Pretty funny. Of course the name of the show should be "Unreliable Sources." Or maybe it should be called "MSM Makeover."
 
Many a link:
http://www.msnbc.msn.com/id/6901445/#050204
There goes Mr. Jordan• February 4, 2005 | 3:50 PM ET

Earlier I mentioned CNN news executive Eason Jordan's comments at Davos. Jordan accused U.S. soldiers of targeting journalists, though he reportedly backed down when challenged by Congressman Barney Frank. Here's a good summary:

At the World Economic Forum in Davos, Switzerland, during a discussion on media and democracy, Mr. Jordan apparently told the audience that "he knew of 12 journalists who had not only been killed by U.S. troops in Iraq, but they had in fact been targeted," according to a report on the forum's Web site (www.Forumblog.org). The account was corroborated by the Wall Street Journal and National Review Online, although no transcript of the discussion has surfaced. Rep. Barney Frank and Sen. Christopher Dodd were also present, but calls to their offices were not returned in time for publication.

In any event, it's an assertion Mr. Jordan has made before. In November, as reported in the London Guardian, Mr. Jordan said, "The reality is that at least 10 journalists have been killed by the U.S. military, and according to reports I believe to be true journalists have been arrested and tortured by U.S. forces." This is very serious stuff, if true. Yet aside from Mr.

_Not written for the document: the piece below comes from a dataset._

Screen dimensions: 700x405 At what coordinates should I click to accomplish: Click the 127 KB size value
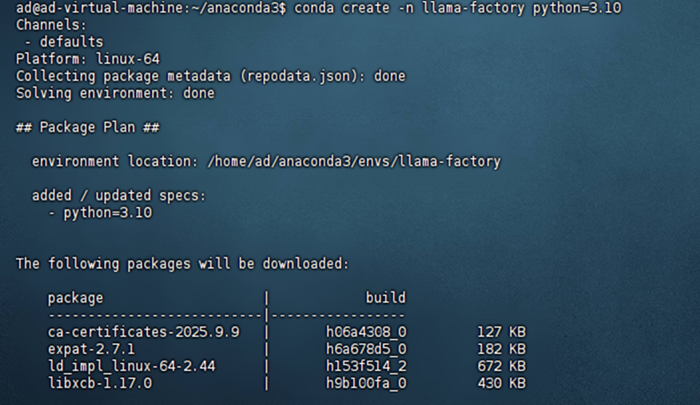pos(502,332)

Jordan's occasional comments, there's no evidence to support it. Mr. Jordan's almost immediate backpedaling seems to confirm this. In a statement to blogger Carol Platt Liebau, Mr. Jordan said, "To be clear, I do not believe the U.S. military is trying to kill journalists in Iraq. I said so during the forum panel discussion. But, nonetheless, the U.S. military has killed several journalists in Iraq in cases of mistaken identity." He added, "three of my CNN colleagues and many other journalists have been killed on purpose in Iraq." He didn't elaborate by whom.

According to information on CPJ's Web site (www.CPJ.org), between 2003 and 2004, 12 journalists were killed as a result of U.S. fire. None was from CNN. At least a few of those were instances of mistaken identity. In one case, Terry Lloyd of ITV News was in an SUV at the start of the war in March 2003. As CPJ notes, an investigative report in the Wall Street Journal cited accounts of U.S. troops who recalled firing upon cars marked "TV" since it was believed suicide bombers were using them to attack U.S. troops. It appears, however, that Mr. Lloyd's vehicle was caught in a crossfire. Aside from this one dubious case, none of the other reported deaths even remotely resembles intentional targeting by U.S. troops.

That's from the Washington Times, which is the only major-media outlet to give this story attention. (I kind of expected Howard Kurtz to mention it, but I suppose his relationship with CNN makes that sticky). As blogger Ed Morrissey notes, the story has been widely ignored by outlets that ought to be covering it.

After all, either Jordan's telling the truth -- in which case it's an explosive story of U.S. troop misconduct of the sort U.S. media usually pounce on -- or, alternatively, Jordan's lying -- in which case it's an explosive story of misconduct at a major news organization. I guess they're not as quick to pounce on those stories, which makes me think that Jordan's story isn't true.

Hugh Hewitt interviewed a blogger who was there, and apparently there is a videotape of the event. So where is it? It will either prove that Jordan is being misquoted, or that he's not. (CNN initially claimed that his remarks were taken "out of context," though it has since shifted its position and now says that Jordan expressed himself badly).

Was this an innocent misunderstanding based on clumsy phraseology? Or did a top executive at a major news operation tell a lie to foreign representatives in order to ingratiate himself to anti-Americans at the price of slandering American troops? The longer CNN and Jordan stonewall, the more people will believe the worst.